Freizeitmöglichkeiten

PJ-Studentin Dayana Walter
Kulturelles Highlight:
Hamlet-Aufführung am
Unterschwaninger Schloss

Drei Freunde besuchten mich an zwei Wochenenden und wir erkundeten unter anderem den Barfuß-Erlebnispfad in Enderndorf. Dort gibt es feste Stationen, an denen man sich mit allen Sinnen den Füßen widmet und neben Wassertreten oder Moorbad auch den eigenen Namen in den Sand schreibt und über Glasscherben (natürlich abgerundet) laufen kann. Der ebenfalls vorhandene Abenteuer-Kletterwald mit einer Fahrt über den See hoch in der Luft ist für kleine und große Kinder ein Erlebnis. Einen gemütlichen Nachmittag verbrachten wir bei Regen im Gruschdl-Cafe in Fünfbronn bei Spalt. Die Inhaberin gestaltet selbst sehr individuell und mit liebevoller Handarbeit das kleine Cafe mit schönem Innenhof sowie selbstgebackenen Torten und Kuchen.
Mit anderen Medizinstudenten, die in der Region waren, besuchte ich das nahegelegene Mais-Labyrinth. Dieses wird jedes Jahr von einer Familie aus Absberg gestaltet. Es ist möglich auf verschiedenen gemähten Wegen durch die Pflanzen zu gehen und an verschiedenen Stationen Quizfragen zu beantworten. Wenn man jede Station gefunden hat, kann man mit etwas Glück auch etwas gewinnen 😊

Fazit:

Für mein Allgemeinmedizin-Wahltertial in Absberg und alles, was ich während dieser Zeit lernen konnte, bin ich sehr dankbar, vor allem für die Hilfsbereitschaft und das mir entgegengebrachte Willkommensein des Teams sowie der Patienten. Ich habe mich in der Region sehr wohl gefühlt und komme gern wieder in die Gegend.

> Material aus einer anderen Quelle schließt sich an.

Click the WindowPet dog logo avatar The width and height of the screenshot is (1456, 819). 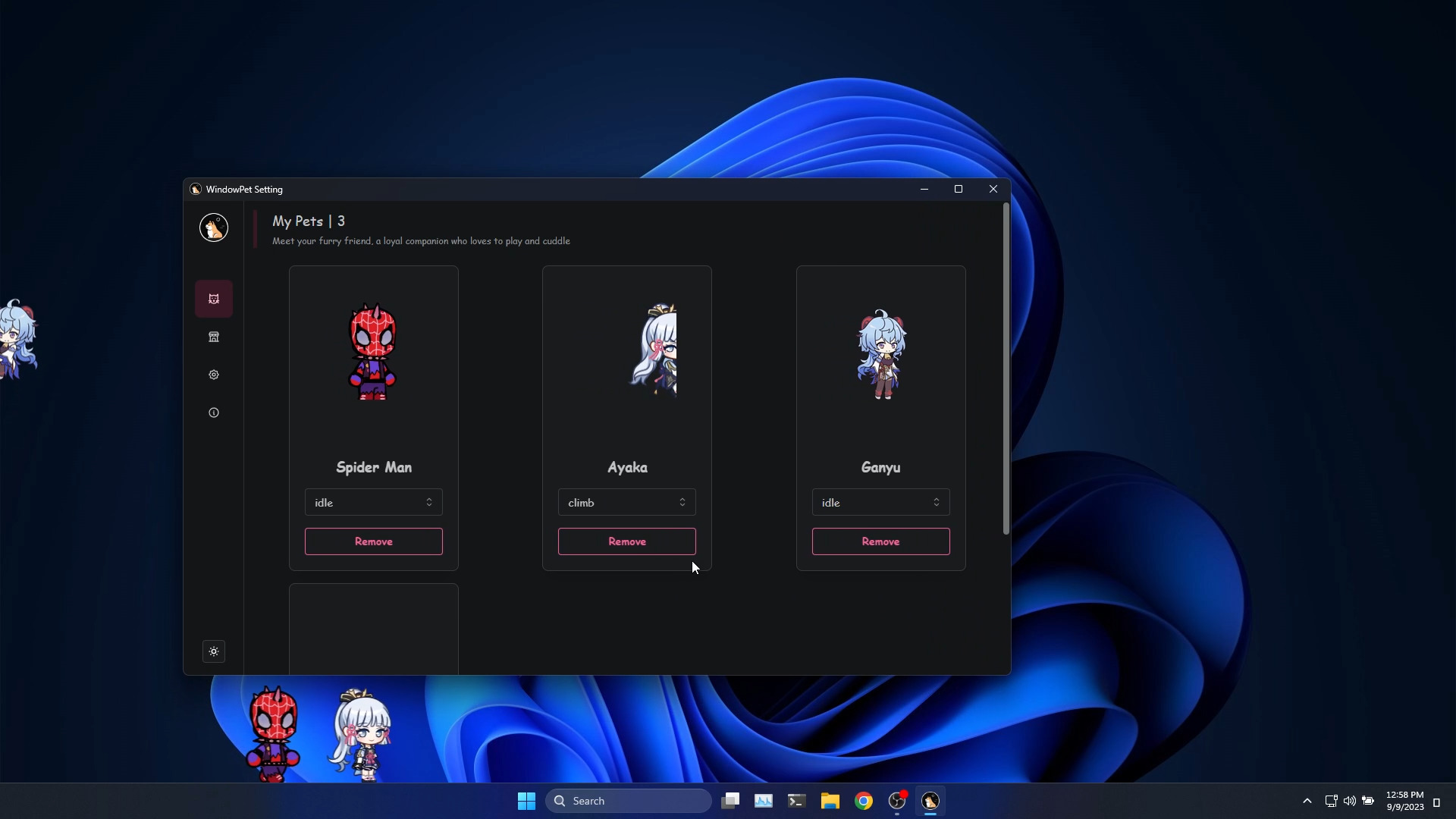point(214,228)
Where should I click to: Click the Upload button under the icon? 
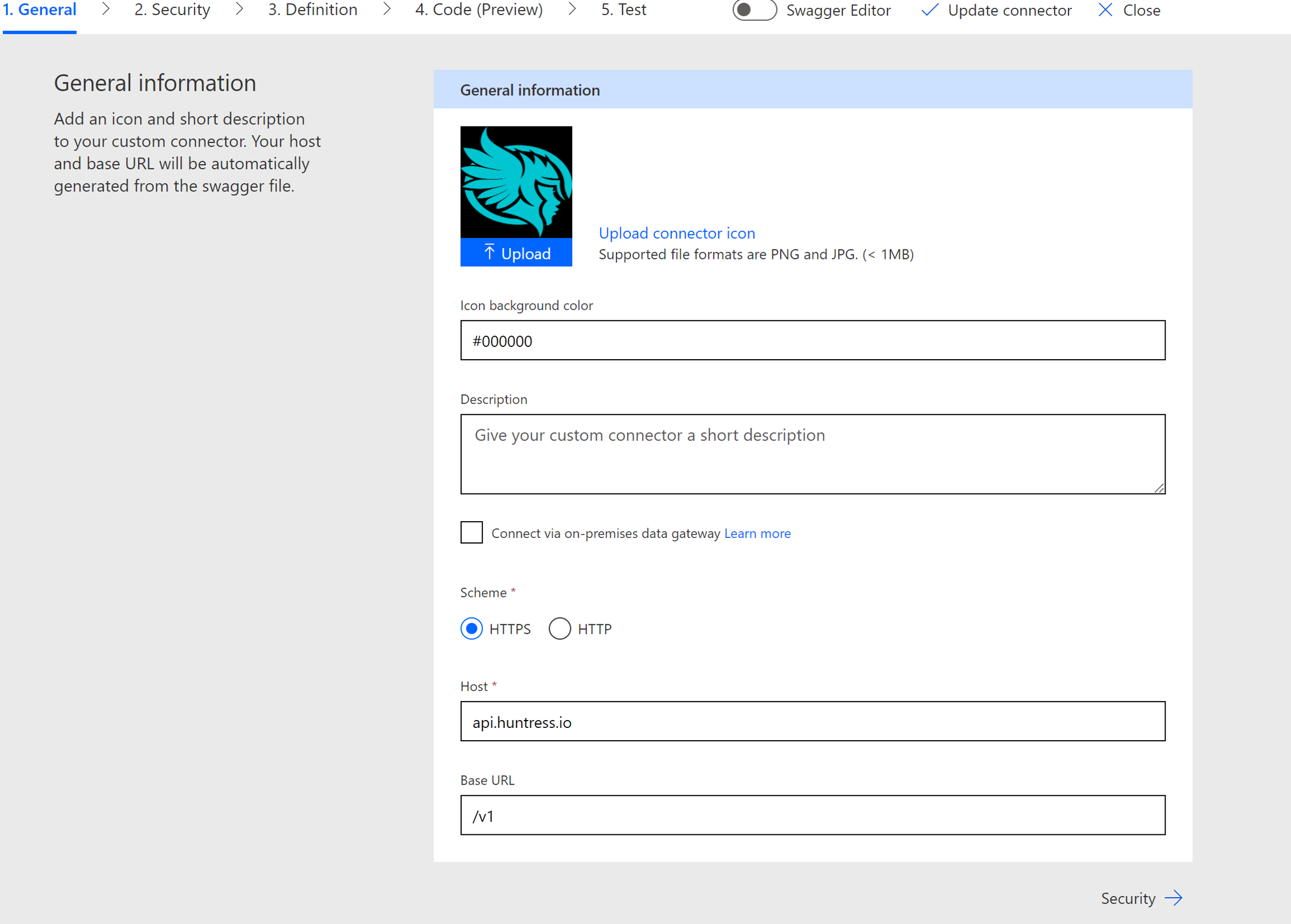coord(516,253)
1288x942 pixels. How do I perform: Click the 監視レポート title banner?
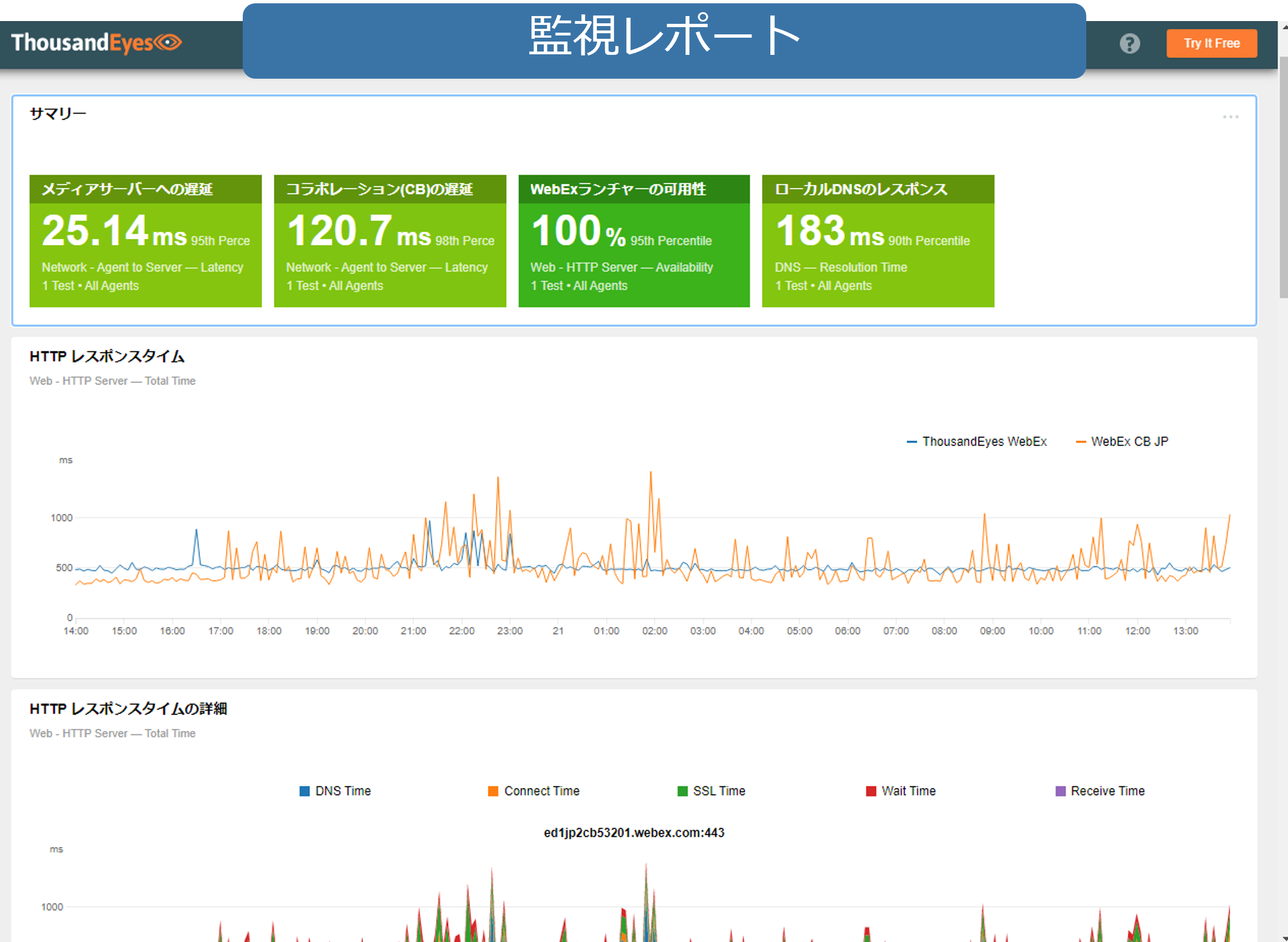point(663,40)
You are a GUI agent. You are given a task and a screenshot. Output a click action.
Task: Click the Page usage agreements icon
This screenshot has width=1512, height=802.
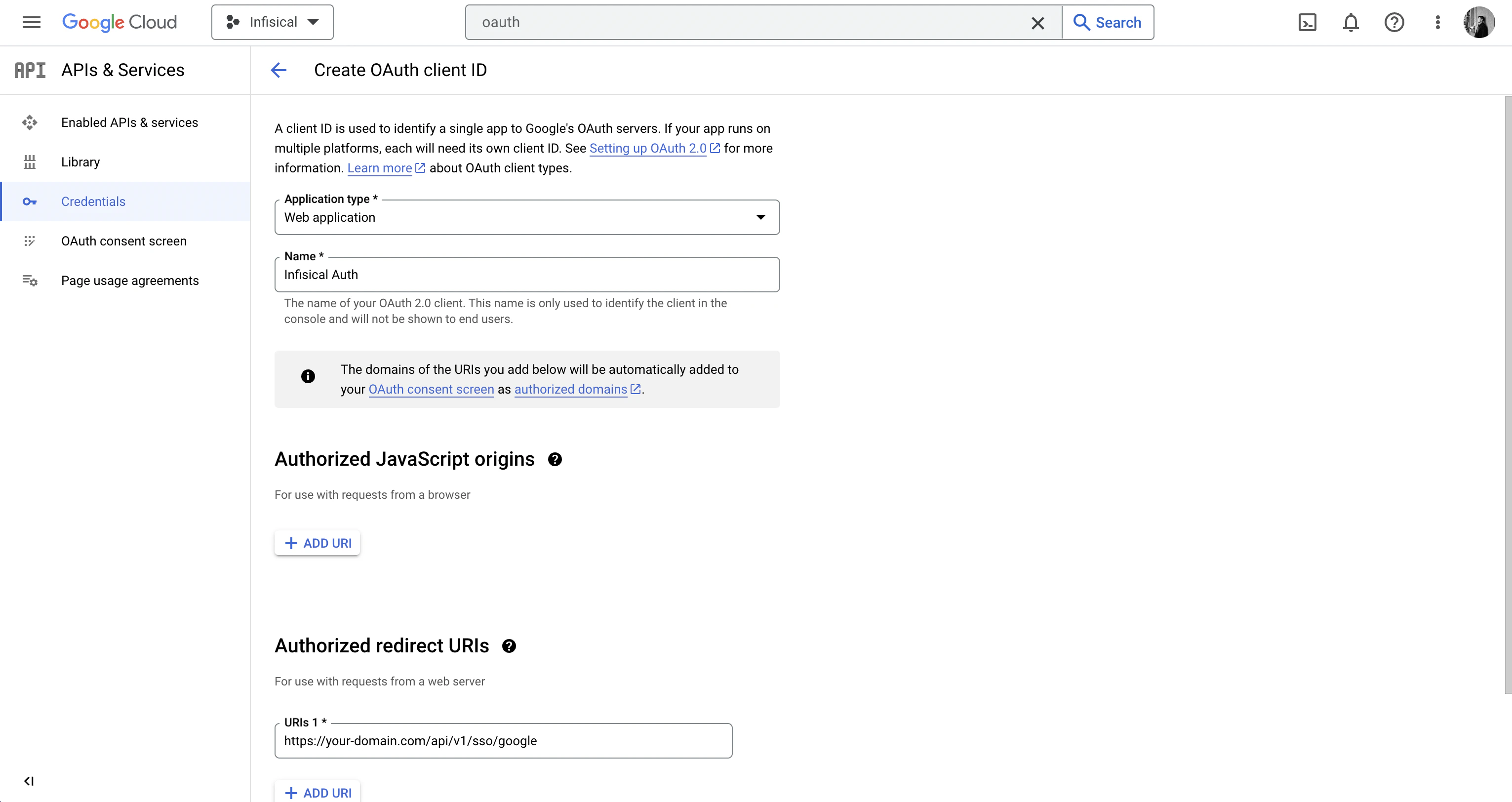tap(30, 280)
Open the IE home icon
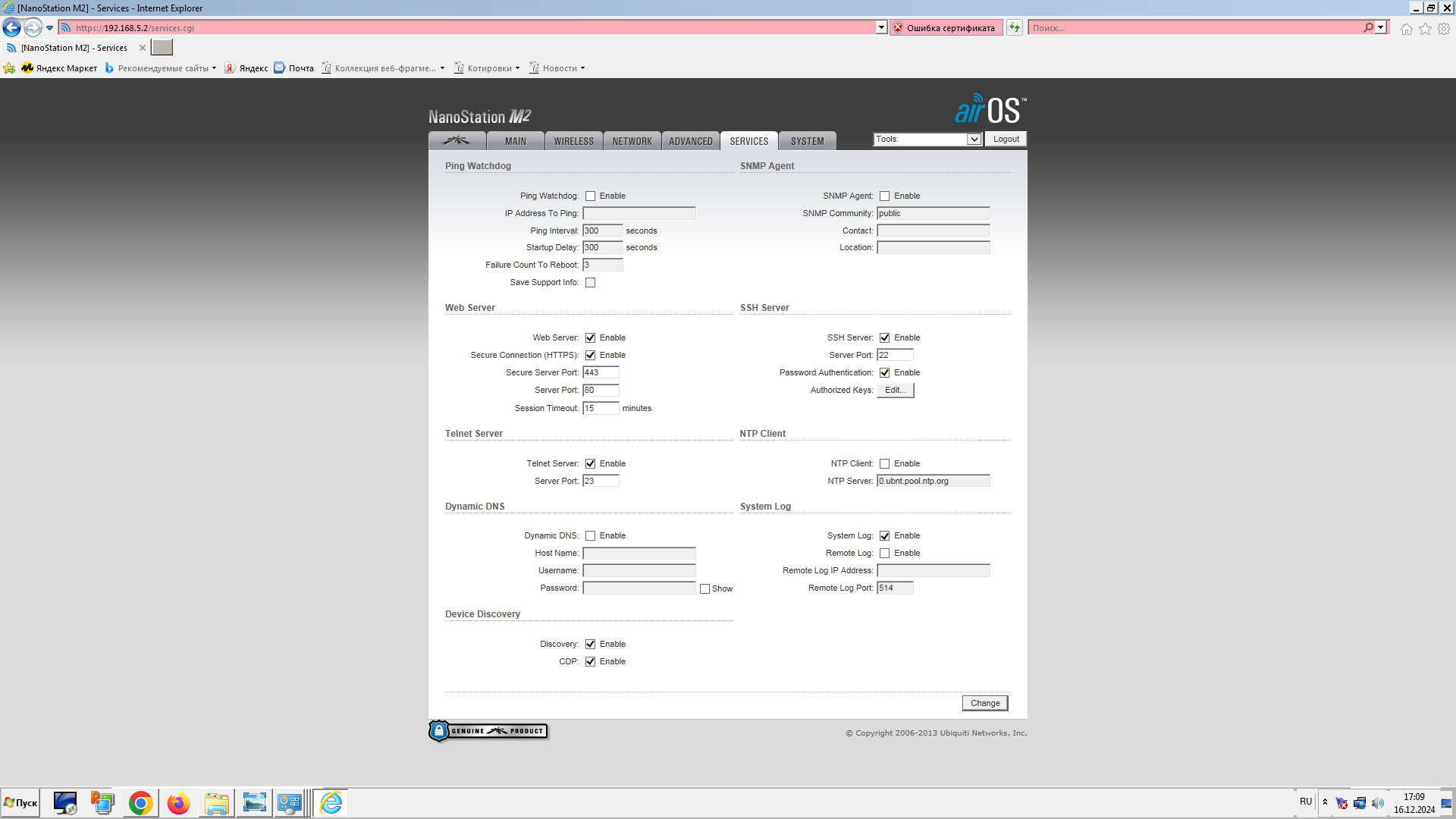The width and height of the screenshot is (1456, 819). (1406, 29)
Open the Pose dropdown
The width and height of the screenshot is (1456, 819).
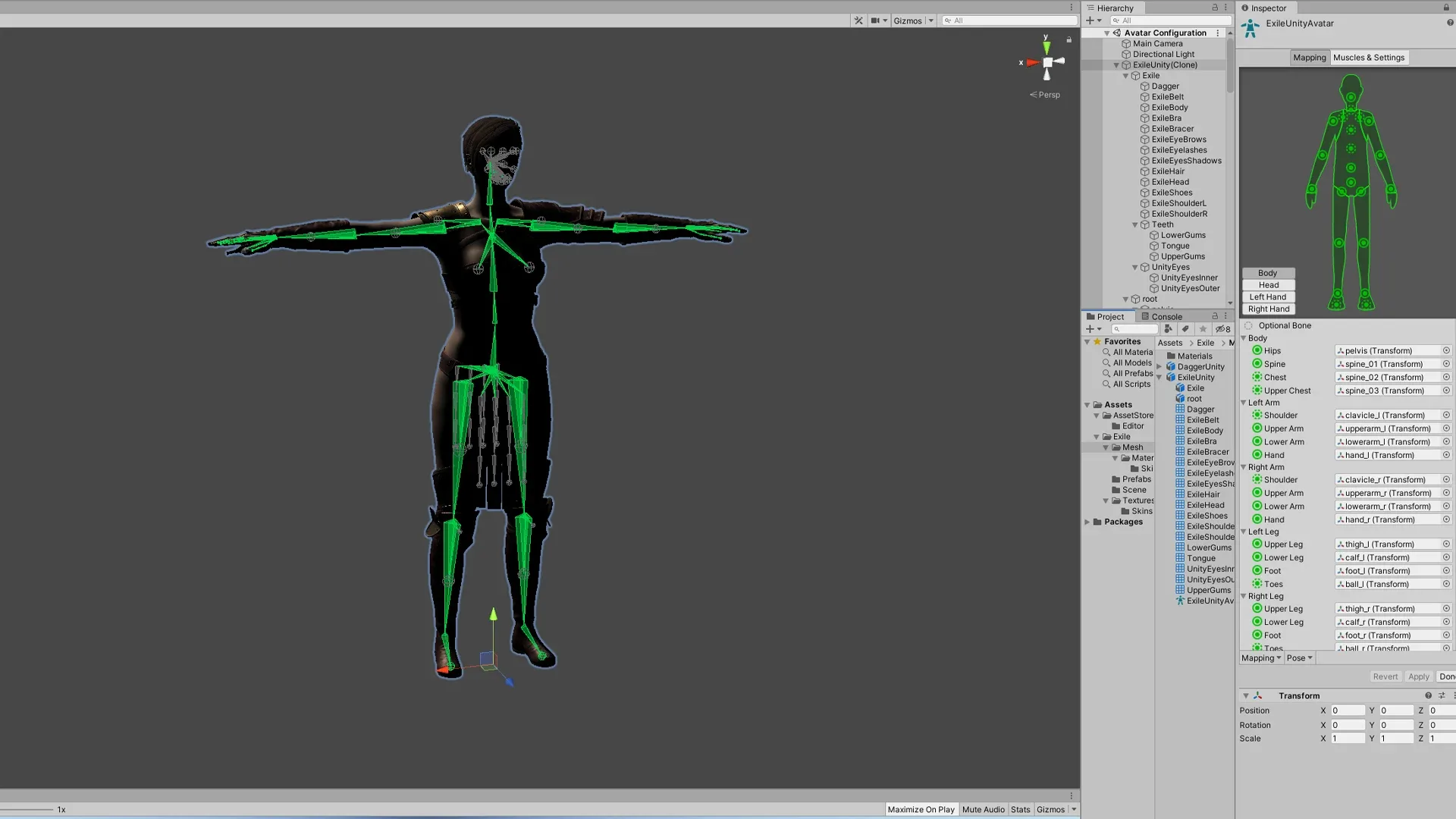[1299, 657]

Diverse Vorurteile, es gäbe zu wenig kulturelle Angebote und auf dem Land sei es langweilig, treffen nicht zu. Langweilig wird es nicht, wenn man Natur und Bewegung liebt und ein vielseitig interessierter Mensch ist. Für mich hat das Leben auf dem Land eine höhere Lebensqualität und die Vorteile (mehr Ruhe, Natur, Tiere, bessere Luft) überwiegen für mich die Nachteile (schlechtere Verbindung mit öffentlichen Verkehrsmitteln, weshalb sich ein eigenes Auto lohnt). Die Arbeit als Hausarzt ist vielseitig, und wenn man den persönlichen Patientenkontakt schätzt und sich für vielfältige Aufgaben interessiert, ist die Allgemeinmedizin in einer Landarztpraxis eine gute Wahl.